Most people think about life’s big questions occasionally, if at all.
George Cameron thinks about them every night. For Bill Lombardi those questions are a “constant nagging,” a void at the center of his life. Bob Seibold stops short of calling them an obsession, but he, too, finds the central puzzles of religious life facing him every way he turns.
All three were dying and now live because they have the vital organs of other human beings.
Cameron has the kidney of Clay Jones, a high school football player killed by lightning. Lombardi has the heart of a 29-year-old woman killed while jogging. Seibold has the heart of a young father of two.
“There is no plausible explanation for me being alive today other than that it was God’s will and God has some purpose for me still being here,” said Seibold, who received his transplant last October.
The Perot Systems Corp. manager is still searching for what that purpose might be. “Why is it that God decided that Bob needed to stay around this earth a little bit longer?” he asks himself.
Feelings of heightened spirituality are “pretty universal” among transplant recipients, said Lisa Kory, executive director the Transplant Recipients International Organization.
“What I hear over and over is, `It’s such a miracle. I can’t believe it. It’s a chance to continue to live my life.’
“They are so filled with awe and inspiration. They want to help. They want to be a better father, brother, sister, worker. They want to give back to society,” said Kory, whose Washington group includes more than 4,000 transplant candidates and recipients.
All three men said they feel closer to God than they did. “It’s an internal radiance that I feel,” said Lombardi, a 63-year-old business consultant. “It’s also an awareness that . . . something else is going to come about, but you don’t know what it is.”
Cameron, who grew up a Catholic, had stopped going to church. Now he attends mass, goes to confession and receives communion regularly. Seibold talks of feeling “the sometimes gentle hand of God steering me through life.”
Cameron was invited to speak at Clay’s church and did. “It was a real emotional thing,” he said. “I was a blubbering idiot. The moment I started talking the tears started.”
Cameron said a lot of his life was spent in what he calls “careless living.”
“I’ve had lot of different jobs. I gambled, used alcohol, didn’t take care of myself,” said the former Chicago police officer. But knowing that he has the kidney of such a blameless young man has affected him greatly, said Cameron, who met with Clay’s school principal, friends and mother.
Now, Cameron works harder at being patient and loving, he said. Seibold thinks about trying to help kids who don’t have fathers. On the job, he tries to aid his co-workers in dealing with the kind of stress that he believes contributed to his health problems.
All three men feel intense gratitude toward their donors. Cameron visits Clay Jones’ grave. “I just sit there in the quiet,” said the 62-year-old, who received his kidney in 1995.

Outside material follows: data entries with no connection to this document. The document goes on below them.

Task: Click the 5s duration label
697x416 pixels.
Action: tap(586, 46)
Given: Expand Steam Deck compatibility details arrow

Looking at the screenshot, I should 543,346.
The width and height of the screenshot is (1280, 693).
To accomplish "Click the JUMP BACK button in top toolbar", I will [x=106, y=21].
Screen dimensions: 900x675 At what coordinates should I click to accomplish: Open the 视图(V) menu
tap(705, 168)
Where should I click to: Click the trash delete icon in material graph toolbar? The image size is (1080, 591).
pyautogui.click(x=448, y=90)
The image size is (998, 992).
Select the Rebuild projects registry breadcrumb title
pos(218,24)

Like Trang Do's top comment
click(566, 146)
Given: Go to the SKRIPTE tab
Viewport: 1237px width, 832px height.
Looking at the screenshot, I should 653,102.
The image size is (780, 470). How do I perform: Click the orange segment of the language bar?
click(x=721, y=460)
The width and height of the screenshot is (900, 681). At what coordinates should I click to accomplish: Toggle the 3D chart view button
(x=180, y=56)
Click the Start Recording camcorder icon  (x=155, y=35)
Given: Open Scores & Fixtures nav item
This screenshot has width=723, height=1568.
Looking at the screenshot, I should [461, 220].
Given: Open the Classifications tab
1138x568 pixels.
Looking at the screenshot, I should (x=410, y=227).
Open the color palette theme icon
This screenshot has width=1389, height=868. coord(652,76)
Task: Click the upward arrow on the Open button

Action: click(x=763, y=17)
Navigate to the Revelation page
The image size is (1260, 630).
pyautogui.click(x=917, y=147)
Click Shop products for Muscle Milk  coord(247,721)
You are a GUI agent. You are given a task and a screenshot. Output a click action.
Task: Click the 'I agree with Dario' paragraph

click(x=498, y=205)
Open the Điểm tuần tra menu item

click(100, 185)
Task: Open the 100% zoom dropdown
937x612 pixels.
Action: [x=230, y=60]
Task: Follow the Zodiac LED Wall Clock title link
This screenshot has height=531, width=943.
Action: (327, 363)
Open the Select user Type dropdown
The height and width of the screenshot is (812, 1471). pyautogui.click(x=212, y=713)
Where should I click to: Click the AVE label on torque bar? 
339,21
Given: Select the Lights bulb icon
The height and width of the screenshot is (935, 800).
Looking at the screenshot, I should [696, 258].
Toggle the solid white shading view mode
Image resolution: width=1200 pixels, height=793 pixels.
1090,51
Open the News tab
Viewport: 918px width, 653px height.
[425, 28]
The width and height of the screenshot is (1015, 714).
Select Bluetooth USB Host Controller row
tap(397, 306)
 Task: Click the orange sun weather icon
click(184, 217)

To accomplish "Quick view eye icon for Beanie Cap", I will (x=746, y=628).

For the first year after his transplant, Cameron said, he felt Clay’s presence intensely. Lombardi’s experience with his donor was even more direct, he said. The first attempt to transplant a heart into Lombardi’s body on March 11, 1997, failed when the heart went into spasm and was damaged. For seven days, Lombardi said, he lay with his chest open, hooked to machines that breathed for him and pumped his blood while surgeons waited for another heart to become available.
During that time, Lombardi dreamed terrible dreams. But on the night of March 16, his children say, he turned his head toward the corner of the room and lifted his arm as if trying to point. He believes that was the moment when a vision appeared to him that erased all his feelings of horror.
“I saw this really lush green island. . . . A woman’s face appeared and she said, `Don’t worry, everything will be all right.’ “
Two days later, a heart became available and Lombardi received it. A few weeks later his daughter brought him a newspaper article about the woman whose heart was in his body.
Courtney Korfanty-Rogers was jogging on the evening of March 11 when a car hit her. Her body was tossed into the air, and she hit her head as she landed. She never regained consciousness. Early on the morning of March 17, her brain stopped functioning, and the equipment keeping her alive was removed.
A photo accompanied the news accounts. Lombardi says he recognized the face. It was the face of the reassuring women in his vision.